#### [WORK ITEM]
Could you turn every line of the entries below into a JSON list of strings, one string per line, leaving out the blank lines?
[WORKING DATA Boundary: Start]
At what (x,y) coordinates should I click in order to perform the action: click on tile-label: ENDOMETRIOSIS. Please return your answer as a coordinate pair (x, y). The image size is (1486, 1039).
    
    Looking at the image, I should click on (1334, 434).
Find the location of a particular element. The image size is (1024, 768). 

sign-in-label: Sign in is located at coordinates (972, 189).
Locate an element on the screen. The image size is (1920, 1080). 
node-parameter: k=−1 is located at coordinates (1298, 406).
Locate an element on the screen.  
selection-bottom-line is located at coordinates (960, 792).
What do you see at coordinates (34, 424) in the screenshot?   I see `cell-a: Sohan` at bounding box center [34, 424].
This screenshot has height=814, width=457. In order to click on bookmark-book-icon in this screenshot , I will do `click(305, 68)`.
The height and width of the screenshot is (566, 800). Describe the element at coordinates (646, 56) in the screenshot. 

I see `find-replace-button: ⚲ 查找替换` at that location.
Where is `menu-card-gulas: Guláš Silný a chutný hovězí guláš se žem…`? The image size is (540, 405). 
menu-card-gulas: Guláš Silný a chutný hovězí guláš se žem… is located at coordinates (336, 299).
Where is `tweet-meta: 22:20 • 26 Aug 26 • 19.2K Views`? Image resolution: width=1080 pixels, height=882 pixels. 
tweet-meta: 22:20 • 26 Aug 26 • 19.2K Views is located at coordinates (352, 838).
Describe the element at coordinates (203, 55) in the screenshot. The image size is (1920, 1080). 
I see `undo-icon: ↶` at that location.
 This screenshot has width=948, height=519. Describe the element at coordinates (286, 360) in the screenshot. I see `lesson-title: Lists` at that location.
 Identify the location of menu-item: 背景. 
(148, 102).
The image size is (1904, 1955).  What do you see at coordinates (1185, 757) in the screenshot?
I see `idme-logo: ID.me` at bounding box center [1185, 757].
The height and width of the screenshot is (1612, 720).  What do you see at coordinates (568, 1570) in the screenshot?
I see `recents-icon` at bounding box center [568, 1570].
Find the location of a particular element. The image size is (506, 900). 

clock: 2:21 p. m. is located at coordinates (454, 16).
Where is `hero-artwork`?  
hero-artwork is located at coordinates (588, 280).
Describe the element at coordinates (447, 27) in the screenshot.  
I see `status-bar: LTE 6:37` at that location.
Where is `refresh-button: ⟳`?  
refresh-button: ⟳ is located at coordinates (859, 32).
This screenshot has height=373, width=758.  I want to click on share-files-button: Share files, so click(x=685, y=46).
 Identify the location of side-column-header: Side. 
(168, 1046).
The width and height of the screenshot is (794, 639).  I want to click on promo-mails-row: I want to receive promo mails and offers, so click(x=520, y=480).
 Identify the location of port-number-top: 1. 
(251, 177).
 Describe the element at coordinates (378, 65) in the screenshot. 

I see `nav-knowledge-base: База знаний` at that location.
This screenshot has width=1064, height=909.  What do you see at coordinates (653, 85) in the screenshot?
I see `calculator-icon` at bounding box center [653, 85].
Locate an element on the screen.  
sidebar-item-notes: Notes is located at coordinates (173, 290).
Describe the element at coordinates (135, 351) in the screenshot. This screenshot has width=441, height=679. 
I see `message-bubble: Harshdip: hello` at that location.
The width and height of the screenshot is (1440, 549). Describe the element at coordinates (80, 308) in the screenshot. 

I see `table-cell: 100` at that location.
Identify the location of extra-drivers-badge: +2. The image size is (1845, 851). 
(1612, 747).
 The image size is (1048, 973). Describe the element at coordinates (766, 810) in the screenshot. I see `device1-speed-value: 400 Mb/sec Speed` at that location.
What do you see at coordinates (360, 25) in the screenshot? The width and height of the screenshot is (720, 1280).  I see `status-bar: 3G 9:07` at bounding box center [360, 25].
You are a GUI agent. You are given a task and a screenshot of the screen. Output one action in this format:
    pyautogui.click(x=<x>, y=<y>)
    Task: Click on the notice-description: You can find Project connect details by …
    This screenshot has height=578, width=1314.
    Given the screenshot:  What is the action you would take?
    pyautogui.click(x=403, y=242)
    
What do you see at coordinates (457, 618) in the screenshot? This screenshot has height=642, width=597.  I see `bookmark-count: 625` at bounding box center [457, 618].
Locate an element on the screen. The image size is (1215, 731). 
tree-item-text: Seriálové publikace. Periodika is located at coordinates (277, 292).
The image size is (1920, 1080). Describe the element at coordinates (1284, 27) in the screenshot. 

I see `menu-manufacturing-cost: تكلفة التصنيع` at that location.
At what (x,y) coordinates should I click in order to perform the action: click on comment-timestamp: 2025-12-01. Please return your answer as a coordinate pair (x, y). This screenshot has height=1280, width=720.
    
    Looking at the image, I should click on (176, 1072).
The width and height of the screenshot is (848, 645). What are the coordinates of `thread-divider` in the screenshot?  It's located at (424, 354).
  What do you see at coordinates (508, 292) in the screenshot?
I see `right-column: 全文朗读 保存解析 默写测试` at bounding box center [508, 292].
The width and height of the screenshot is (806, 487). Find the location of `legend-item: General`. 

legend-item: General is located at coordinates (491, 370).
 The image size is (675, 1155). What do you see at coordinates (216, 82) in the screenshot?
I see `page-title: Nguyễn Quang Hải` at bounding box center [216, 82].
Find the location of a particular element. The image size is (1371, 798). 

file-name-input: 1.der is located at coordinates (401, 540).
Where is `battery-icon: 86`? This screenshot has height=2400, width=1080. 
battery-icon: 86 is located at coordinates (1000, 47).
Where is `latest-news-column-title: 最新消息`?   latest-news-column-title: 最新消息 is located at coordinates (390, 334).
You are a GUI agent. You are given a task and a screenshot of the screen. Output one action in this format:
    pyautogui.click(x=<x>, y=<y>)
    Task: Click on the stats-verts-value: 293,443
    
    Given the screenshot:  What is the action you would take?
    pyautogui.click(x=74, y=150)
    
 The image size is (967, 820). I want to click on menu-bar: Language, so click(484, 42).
[WORKING DATA Boundary: End]
#### [EXERCISE RESPONSE]
[
  "At what (x,y) coordinates should I click in order to perform the action: click on tile-label: ENDOMETRIOSIS. Please return your answer as a coordinate pair (x, y). The image size is (1486, 1039).",
  "    Looking at the image, I should click on (1334, 434).",
  "Find the location of a particular element. The image size is (1024, 768). ",
  "sign-in-label: Sign in is located at coordinates (972, 189).",
  "Locate an element on the screen. The image size is (1920, 1080). ",
  "node-parameter: k=−1 is located at coordinates (1298, 406).",
  "Locate an element on the screen.  ",
  "selection-bottom-line is located at coordinates (960, 792).",
  "What do you see at coordinates (34, 424) in the screenshot?   I see `cell-a: Sohan` at bounding box center [34, 424].",
  "This screenshot has height=814, width=457. In order to click on bookmark-book-icon in this screenshot , I will do `click(305, 68)`.",
  "The height and width of the screenshot is (566, 800). Describe the element at coordinates (646, 56) in the screenshot. ",
  "I see `find-replace-button: ⚲ 查找替换` at that location.",
  "Where is `menu-card-gulas: Guláš Silný a chutný hovězí guláš se žem…`? The image size is (540, 405). ",
  "menu-card-gulas: Guláš Silný a chutný hovězí guláš se žem… is located at coordinates (336, 299).",
  "Where is `tweet-meta: 22:20 • 26 Aug 26 • 19.2K Views`? Image resolution: width=1080 pixels, height=882 pixels. ",
  "tweet-meta: 22:20 • 26 Aug 26 • 19.2K Views is located at coordinates (352, 838).",
  "Describe the element at coordinates (203, 55) in the screenshot. The image size is (1920, 1080). ",
  "I see `undo-icon: ↶` at that location.",
  " This screenshot has width=948, height=519. Describe the element at coordinates (286, 360) in the screenshot. I see `lesson-title: Lists` at that location.",
  " Identify the location of menu-item: 背景. ",
  "(148, 102).",
  "The image size is (1904, 1955).  What do you see at coordinates (1185, 757) in the screenshot?",
  "I see `idme-logo: ID.me` at bounding box center [1185, 757].",
  "The height and width of the screenshot is (1612, 720).  What do you see at coordinates (568, 1570) in the screenshot?",
  "I see `recents-icon` at bounding box center [568, 1570].",
  "Find the location of a particular element. The image size is (506, 900). ",
  "clock: 2:21 p. m. is located at coordinates (454, 16).",
  "Where is `hero-artwork`?  ",
  "hero-artwork is located at coordinates (588, 280).",
  "Describe the element at coordinates (447, 27) in the screenshot.  ",
  "I see `status-bar: LTE 6:37` at that location.",
  "Where is `refresh-button: ⟳`?  ",
  "refresh-button: ⟳ is located at coordinates (859, 32).",
  "This screenshot has height=373, width=758.  I want to click on share-files-button: Share files, so click(x=685, y=46).",
  " Identify the location of side-column-header: Side. ",
  "(168, 1046).",
  "The width and height of the screenshot is (794, 639).  I want to click on promo-mails-row: I want to receive promo mails and offers, so click(x=520, y=480).",
  " Identify the location of port-number-top: 1. ",
  "(251, 177).",
  " Describe the element at coordinates (378, 65) in the screenshot. ",
  "I see `nav-knowledge-base: База знаний` at that location.",
  "This screenshot has width=1064, height=909.  What do you see at coordinates (653, 85) in the screenshot?",
  "I see `calculator-icon` at bounding box center [653, 85].",
  "Locate an element on the screen.  ",
  "sidebar-item-notes: Notes is located at coordinates (173, 290).",
  "Describe the element at coordinates (135, 351) in the screenshot. This screenshot has width=441, height=679. ",
  "I see `message-bubble: Harshdip: hello` at that location.",
  "The width and height of the screenshot is (1440, 549). Describe the element at coordinates (80, 308) in the screenshot. ",
  "I see `table-cell: 100` at that location.",
  "Identify the location of extra-drivers-badge: +2. The image size is (1845, 851). ",
  "(1612, 747).",
  " The image size is (1048, 973). Describe the element at coordinates (766, 810) in the screenshot. I see `device1-speed-value: 400 Mb/sec Speed` at that location.",
  "What do you see at coordinates (360, 25) in the screenshot? The width and height of the screenshot is (720, 1280).  I see `status-bar: 3G 9:07` at bounding box center [360, 25].",
  "You are a GUI agent. You are given a task and a screenshot of the screen. Output one action in this format:",
  "    pyautogui.click(x=<x>, y=<y>)",
  "    Task: Click on the notice-description: You can find Project connect details by …",
  "    This screenshot has height=578, width=1314.",
  "    Given the screenshot:  What is the action you would take?",
  "    pyautogui.click(x=403, y=242)",
  "What do you see at coordinates (457, 618) in the screenshot? This screenshot has height=642, width=597.  I see `bookmark-count: 625` at bounding box center [457, 618].",
  "Locate an element on the screen. The image size is (1215, 731). ",
  "tree-item-text: Seriálové publikace. Periodika is located at coordinates (277, 292).",
  "The image size is (1920, 1080). Describe the element at coordinates (1284, 27) in the screenshot. ",
  "I see `menu-manufacturing-cost: تكلفة التصنيع` at that location.",
  "At what (x,y) coordinates should I click in order to perform the action: click on comment-timestamp: 2025-12-01. Please return your answer as a coordinate pair (x, y). This screenshot has height=1280, width=720.",
  "    Looking at the image, I should click on (176, 1072).",
  "The width and height of the screenshot is (848, 645). What are the coordinates of `thread-divider` in the screenshot?  It's located at (424, 354).",
  "  What do you see at coordinates (508, 292) in the screenshot?",
  "I see `right-column: 全文朗读 保存解析 默写测试` at bounding box center [508, 292].",
  "The width and height of the screenshot is (806, 487). Find the location of `legend-item: General`. ",
  "legend-item: General is located at coordinates (491, 370).",
  " The image size is (675, 1155). What do you see at coordinates (216, 82) in the screenshot?",
  "I see `page-title: Nguyễn Quang Hải` at bounding box center [216, 82].",
  "Find the location of a particular element. The image size is (1371, 798). ",
  "file-name-input: 1.der is located at coordinates (401, 540).",
  "Where is `battery-icon: 86`? This screenshot has height=2400, width=1080. ",
  "battery-icon: 86 is located at coordinates (1000, 47).",
  "Where is `latest-news-column-title: 最新消息`?   latest-news-column-title: 最新消息 is located at coordinates (390, 334).",
  "You are a GUI agent. You are given a task and a screenshot of the screen. Output one action in this format:",
  "    pyautogui.click(x=<x>, y=<y>)",
  "    Task: Click on the stats-verts-value: 293,443",
  "    Given the screenshot:  What is the action you would take?",
  "    pyautogui.click(x=74, y=150)",
  " The image size is (967, 820). I want to click on menu-bar: Language, so click(484, 42)."
]